Dr. Brandon Milholland, Albert Einstein College of Medicine, Department of Genetics, delivers a thorough overview of the aging process, why we age, and how lifespan has been viewed historically.
Dr. Brandon Milholland earned his Ph.D. in genetics at the Albert Einstein College of Medicine, one of the nation’s most respected centers for research, medical education, and clinical investigation. During his time there he collaborated with other associates from two different teams to research the specific biology of aging. Dr. Milholland has particular expertise in genomics, bioinformatics, and big data. He has published seven papers in peer-reviewed journals, and there are, upcoming, an additional six manuscripts currently under review or already in press. Dr. Milholland received his BA in natural sciences from the prestigious University of Cambridge.

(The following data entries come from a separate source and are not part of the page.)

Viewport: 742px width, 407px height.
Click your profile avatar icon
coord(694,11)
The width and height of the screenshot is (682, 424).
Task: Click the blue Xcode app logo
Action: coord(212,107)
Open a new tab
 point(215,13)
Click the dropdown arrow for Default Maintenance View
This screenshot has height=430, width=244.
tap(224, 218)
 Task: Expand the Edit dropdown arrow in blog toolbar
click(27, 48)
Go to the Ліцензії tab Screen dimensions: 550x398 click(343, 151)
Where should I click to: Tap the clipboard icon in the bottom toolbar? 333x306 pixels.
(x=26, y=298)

Dr. Milholland discusses his interest in aging, and his transition into the private sector, consulting with pharmaceutical companies. His passion for studies on aging has led him to write on the subject and continue his research. He talks about the lifespan and life expectancy of past generations and cultures, and the differences between the two in how people interpret them. He details how infant mortality rates have affected overall historical records, and discusses how famine and epidemics have impacted past generations and cultures, in terms of lifespan and aging. Dr. Milholland discusses the possibilities of age anomalies in which people outlive the typical age of expected life and historical records that list extremes.

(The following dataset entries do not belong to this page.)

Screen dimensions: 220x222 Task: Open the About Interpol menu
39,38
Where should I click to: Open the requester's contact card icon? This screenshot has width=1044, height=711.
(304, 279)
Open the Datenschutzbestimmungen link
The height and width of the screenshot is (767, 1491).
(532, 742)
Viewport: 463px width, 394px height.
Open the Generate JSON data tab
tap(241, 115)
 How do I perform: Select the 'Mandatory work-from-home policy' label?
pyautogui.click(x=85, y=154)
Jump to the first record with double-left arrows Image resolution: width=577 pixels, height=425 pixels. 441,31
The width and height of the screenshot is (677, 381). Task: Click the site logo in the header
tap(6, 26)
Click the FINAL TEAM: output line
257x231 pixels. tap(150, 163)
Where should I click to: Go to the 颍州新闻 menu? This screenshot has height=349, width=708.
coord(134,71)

The genetics expert outlines some of the reasons why life expectancies have increased. He discusses theories as to why age plateaus. As he explains, one reason for possible decreases in life extension is that as we age many biological systems may be beginning to fail, but medical treatment often focuses on one major issue alone, not the combination of potential problems. Dr. Milholland discusses aging at the cellular level, and how that impacts the body. He talks specifically about somatic mutation, which is genetic alteration acquired by a particular cell that can then be passed to the descendants of the mutated cell through the course of cell division.

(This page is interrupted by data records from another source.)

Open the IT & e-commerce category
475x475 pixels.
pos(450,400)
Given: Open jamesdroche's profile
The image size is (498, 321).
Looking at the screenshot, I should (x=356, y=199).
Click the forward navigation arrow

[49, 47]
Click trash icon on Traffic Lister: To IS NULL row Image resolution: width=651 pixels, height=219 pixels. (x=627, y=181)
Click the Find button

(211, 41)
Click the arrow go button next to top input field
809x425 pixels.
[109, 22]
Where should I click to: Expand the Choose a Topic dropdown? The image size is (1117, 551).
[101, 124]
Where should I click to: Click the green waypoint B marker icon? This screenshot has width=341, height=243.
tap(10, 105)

Dr. Milholland specifically delves into the subject of telomeres. Telomeres become shorter each time a cell divides, and when they get too short, that cell can no longer divide thus it becomes inactive or dies. And unfortunately, this process can be associated with many health issues from aging, to cancer, and potentially poses a higher risk of death.
Dr. Milholland delivers information on his research, and other studies, regarding life expectancy, and whether life span is improving or not. As he states, there are many theories and opinions on the matters of aging, and more research is needed.